Pregnant women with HIV residing in neighborhoods with higher education levels were significantly less likely to have an elevated viral load at delivery. One potential mechanism for the beneficial association of neighborhood education with viral suppression might be through community connections that influence health-related services utilization, attitudes, and norms.36 For example, women might use social networks within their community to receive recommendations about the use of specific clinics or practitioners. This is important during pregnancy, as both viral suppression12 and birth outcomes37 have been linked to receiving timely prenatal care. Our analysis demonstrates this importance, as poor prenatal care was associated with virologic failure. However, we did not find an association between social capital and virologic control. In the literature, there is substantial variation in the use of social capital measures, and the association with viral suppression showed mixed findings.38 As constructed here, social capital provides a global measure of social cohesion, which is not specific to HIV social support. It is possible that women living in neighborhoods with higher education levels particularly seek support for behaviors focused on improving HIV treatment.
 
We found an association between violent crime, prostitution crime, and the crime index and elevated viral load. One hypothesis is that neighborhoods with elevated rates of crime might create high-stress environments that negatively impact women’s ability to take their ART daily through a series of mechanisms, such as direct victimization, posttraumatic stress, or depression.39 In addition, women might not prioritize self-care in the setting of excessive exposure to stressful environments. The prolonged activation of the hypothalamic-pituitary-adrenal stress response system leads to increasing levels of cortisol affecting not only the mother but also the developing fetus. All of these factors together could reasonably contribute to the associations seen. Studies have shown a strong association between neighborhood violent crimes and higher community viral load,40 increased risk for HIV,41 and poor overall health.39,41
 
Limitations
 
Limitations include the fact that we can solely measure cross-sectional associations and cannot determine causation. Our analyses capture global associations of neighborhood exposures; future studies are needed to better understand the mechanisms driving these associations, particularly the link with chronic stress. In addition, we used census tract–level data, which may not fully capture the true extent of a person’s perception of their neighborhood, and we were unable to incorporate perceived or physiologic measures of chronic stress in our analysis. Finally, there may be additional person-level and census tract–level confounders that we are unable to adjust for owing to a lack of available data. Despite limitations of the geographic areas available and the absence of direct measures of potentially important neighborhood-level processes, the systematic way in which area data were collected for the entire population makes census-based measures a valuable resource.
 
Conclusions
 
In summary, this cohort study found that the overlap between HIV (a chronic disease), adverse neighborhood exposures, and pregnancy continues to occur predominantly among racial/ethnic minorities, which may contribute to the persistence of racial disparities in maternal health.
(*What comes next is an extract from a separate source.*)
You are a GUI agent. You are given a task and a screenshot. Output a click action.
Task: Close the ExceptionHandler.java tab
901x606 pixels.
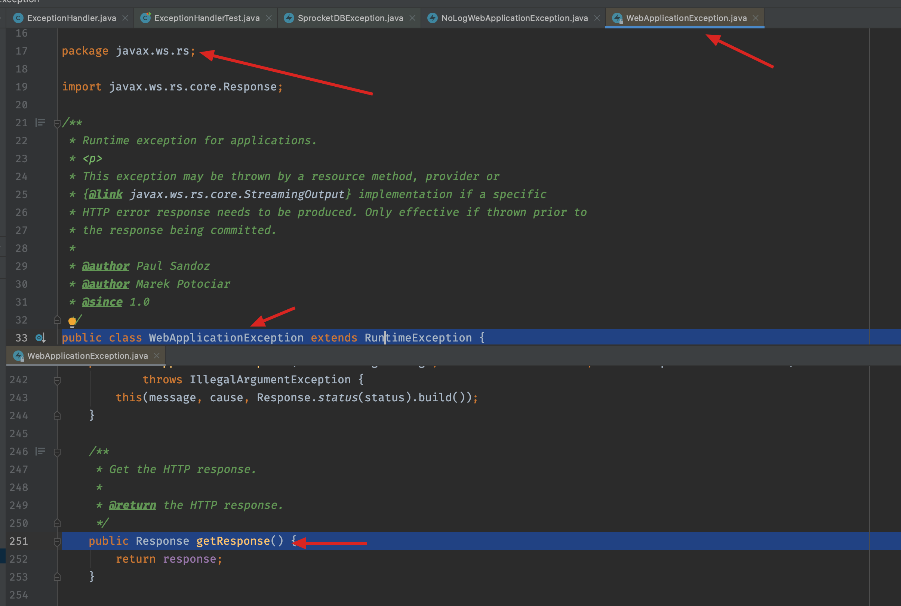click(x=125, y=18)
Universal access to HIV care and treatment has helped mitigate the negative association of poverty with viral suppression. This mitigation is not the case for many other chronic diseases where poverty limits access to life-saving treatment during and after pregnancy. Living in high-crime environments likely has a deterrent effect on self-care. Improving maternal health requires a paradigm shift in the way we approach women’s health and calls for addressing the negative effects of social determinants on maternal outcomes.